My question is to show the below equality
$$\sum_{j=0}^{d}(-1)^{j}\binom{d}{j}\binom{d-j}{i}=0$$ when $d>i \geq 0$ for any integers $d,i$.
This inequality is came from Stanley's note. Given an $f$-vector of a simplicial complex $\Delta$ with dimension $d-1=\dim \Delta$, $(f_0,\cdots,f_{d-1},0,\cdots)$, define a function $\mathbb{N} \to \mathbb{N}$ by sending $m$ to
$$H(\Delta,m):=1 \text{ if }m=0 \text{ or } \sum_{i=0}^{d-1}f_{i}\binom{m-1}{i} \text{ otherwise}.$$ Then, he claims that the series $$(1-\lambda)^{d}\sum_{m=0}^{\infty}H(\Delta,m)\lambda^{m}$$ as a notation $\sum_{i=0}^{\infty}h_{i}\lambda^{i}$ is indeed a polynomial with $h_{k}=0$ for all $k>d$. Since he said $h_{k}=0$ is easily seen, I try to recover it and stucked..

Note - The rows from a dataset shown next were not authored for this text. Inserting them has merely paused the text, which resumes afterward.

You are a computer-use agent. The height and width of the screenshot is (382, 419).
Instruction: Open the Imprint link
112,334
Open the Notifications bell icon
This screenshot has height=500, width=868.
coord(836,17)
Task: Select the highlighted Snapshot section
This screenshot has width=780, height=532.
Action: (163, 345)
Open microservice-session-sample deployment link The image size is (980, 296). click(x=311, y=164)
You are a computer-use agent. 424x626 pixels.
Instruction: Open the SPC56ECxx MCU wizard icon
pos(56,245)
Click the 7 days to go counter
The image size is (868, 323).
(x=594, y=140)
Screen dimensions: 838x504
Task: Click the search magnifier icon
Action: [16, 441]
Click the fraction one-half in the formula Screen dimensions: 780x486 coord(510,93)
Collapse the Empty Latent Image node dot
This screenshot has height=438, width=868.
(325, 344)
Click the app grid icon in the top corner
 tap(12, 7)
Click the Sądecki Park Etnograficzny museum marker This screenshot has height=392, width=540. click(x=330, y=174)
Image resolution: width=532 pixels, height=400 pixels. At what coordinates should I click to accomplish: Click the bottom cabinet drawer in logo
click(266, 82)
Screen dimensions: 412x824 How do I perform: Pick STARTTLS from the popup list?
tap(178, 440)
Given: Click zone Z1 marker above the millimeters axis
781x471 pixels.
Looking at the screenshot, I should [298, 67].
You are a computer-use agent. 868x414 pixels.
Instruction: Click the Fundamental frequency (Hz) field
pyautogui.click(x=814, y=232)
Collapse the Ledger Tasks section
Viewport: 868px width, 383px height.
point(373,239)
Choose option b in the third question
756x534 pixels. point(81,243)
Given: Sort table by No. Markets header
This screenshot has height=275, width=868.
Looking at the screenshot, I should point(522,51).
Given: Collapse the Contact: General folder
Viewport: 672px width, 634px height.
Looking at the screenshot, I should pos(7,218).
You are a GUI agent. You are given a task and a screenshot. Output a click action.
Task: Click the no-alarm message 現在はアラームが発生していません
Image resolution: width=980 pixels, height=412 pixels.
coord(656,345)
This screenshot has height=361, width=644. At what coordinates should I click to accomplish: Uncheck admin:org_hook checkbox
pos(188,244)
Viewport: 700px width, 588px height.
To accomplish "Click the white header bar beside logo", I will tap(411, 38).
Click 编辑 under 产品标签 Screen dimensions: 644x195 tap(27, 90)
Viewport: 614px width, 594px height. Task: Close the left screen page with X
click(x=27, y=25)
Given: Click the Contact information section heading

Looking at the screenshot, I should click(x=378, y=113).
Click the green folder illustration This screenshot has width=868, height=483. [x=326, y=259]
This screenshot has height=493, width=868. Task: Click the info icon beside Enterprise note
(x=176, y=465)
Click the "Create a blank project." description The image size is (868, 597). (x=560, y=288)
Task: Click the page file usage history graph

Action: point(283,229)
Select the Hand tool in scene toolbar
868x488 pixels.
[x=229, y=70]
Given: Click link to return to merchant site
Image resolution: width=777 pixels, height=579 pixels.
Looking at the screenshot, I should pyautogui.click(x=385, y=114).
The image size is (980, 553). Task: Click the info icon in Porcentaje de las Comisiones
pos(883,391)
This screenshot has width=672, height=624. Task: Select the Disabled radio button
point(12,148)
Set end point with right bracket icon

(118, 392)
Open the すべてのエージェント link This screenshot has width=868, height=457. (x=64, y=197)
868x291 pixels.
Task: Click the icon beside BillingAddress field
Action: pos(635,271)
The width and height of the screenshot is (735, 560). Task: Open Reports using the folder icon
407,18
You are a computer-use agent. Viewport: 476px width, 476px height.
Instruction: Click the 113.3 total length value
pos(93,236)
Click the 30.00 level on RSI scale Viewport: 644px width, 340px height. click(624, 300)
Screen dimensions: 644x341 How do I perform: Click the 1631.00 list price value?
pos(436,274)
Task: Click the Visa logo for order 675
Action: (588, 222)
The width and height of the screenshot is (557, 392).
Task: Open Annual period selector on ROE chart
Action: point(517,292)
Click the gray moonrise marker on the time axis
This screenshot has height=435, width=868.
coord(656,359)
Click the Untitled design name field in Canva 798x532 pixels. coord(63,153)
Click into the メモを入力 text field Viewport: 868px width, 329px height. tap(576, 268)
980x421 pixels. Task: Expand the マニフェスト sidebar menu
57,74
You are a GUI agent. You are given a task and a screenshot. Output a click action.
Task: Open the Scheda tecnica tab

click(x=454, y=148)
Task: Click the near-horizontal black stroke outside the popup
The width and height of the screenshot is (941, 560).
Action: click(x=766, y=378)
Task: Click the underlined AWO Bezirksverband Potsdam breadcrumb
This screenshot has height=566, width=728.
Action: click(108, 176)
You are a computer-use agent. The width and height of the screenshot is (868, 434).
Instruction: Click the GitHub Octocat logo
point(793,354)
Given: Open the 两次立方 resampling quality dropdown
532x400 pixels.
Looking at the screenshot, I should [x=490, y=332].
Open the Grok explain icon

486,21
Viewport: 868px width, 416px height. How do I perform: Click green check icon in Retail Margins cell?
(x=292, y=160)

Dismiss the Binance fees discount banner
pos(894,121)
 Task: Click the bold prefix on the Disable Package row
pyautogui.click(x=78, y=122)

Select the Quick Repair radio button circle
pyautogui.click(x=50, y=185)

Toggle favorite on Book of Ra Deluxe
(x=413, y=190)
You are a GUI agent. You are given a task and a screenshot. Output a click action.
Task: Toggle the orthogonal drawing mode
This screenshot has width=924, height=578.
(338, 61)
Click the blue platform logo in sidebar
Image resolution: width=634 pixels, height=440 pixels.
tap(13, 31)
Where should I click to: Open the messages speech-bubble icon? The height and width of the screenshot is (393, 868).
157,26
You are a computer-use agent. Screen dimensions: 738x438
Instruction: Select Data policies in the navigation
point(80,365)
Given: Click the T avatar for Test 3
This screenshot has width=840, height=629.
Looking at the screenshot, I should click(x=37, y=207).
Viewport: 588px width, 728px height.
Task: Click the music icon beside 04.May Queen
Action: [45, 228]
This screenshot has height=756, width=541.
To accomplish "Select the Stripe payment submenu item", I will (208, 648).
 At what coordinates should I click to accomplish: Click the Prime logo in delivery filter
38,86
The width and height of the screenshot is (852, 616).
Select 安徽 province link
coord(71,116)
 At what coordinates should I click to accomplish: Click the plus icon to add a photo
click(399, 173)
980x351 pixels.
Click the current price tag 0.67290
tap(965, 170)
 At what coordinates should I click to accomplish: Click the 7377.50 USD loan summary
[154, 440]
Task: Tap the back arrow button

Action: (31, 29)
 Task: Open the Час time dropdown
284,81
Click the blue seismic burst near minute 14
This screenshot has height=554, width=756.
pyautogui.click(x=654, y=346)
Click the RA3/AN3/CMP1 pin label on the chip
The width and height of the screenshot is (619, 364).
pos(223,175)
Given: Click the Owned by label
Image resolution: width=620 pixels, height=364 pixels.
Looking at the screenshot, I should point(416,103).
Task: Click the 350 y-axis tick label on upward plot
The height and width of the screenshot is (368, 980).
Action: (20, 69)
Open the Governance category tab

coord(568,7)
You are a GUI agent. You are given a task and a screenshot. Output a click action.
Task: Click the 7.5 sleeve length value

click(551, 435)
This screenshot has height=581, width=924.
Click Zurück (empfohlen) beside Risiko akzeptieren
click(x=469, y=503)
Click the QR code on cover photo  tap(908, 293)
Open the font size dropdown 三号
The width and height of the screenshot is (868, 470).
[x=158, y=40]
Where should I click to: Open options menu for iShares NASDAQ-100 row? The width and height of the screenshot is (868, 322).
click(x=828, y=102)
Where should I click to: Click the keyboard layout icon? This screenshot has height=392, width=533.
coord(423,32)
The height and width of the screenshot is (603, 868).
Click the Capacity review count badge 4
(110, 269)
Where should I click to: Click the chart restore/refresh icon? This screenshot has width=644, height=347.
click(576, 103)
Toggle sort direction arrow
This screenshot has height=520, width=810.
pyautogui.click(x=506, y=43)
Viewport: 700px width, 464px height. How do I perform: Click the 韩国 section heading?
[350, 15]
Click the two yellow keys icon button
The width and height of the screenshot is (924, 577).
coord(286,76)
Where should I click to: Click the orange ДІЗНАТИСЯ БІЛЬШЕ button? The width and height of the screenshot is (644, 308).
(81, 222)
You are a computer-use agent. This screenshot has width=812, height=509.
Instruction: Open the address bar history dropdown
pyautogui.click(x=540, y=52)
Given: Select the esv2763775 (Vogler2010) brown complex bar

What I'm try to do is following; notes that when $k>d$, $$h_{k}=\sum_{j=0}^{d}(-1)^{j}\binom{d}{j}\sum_{i=0}^{d-1}f_{i}\binom{k-j-1}{i} = \sum_{i=0}^{d-1}f_{i}\sum_{j=0}^{d}(-1)^{j}\binom{d}{j}\binom{k-j-1}{i}.$$ And, indeed, by the pascal's formula and induction, it suffices to show that $$\sum_{j=0}^{d}(-1)^{j}\binom{d}{j}\binom{d-j}{i}=0$$ for all $i<d$. Also, $i=0$ is just trivial; however, I don't know how to show it when $i>0$. Do you have any hints?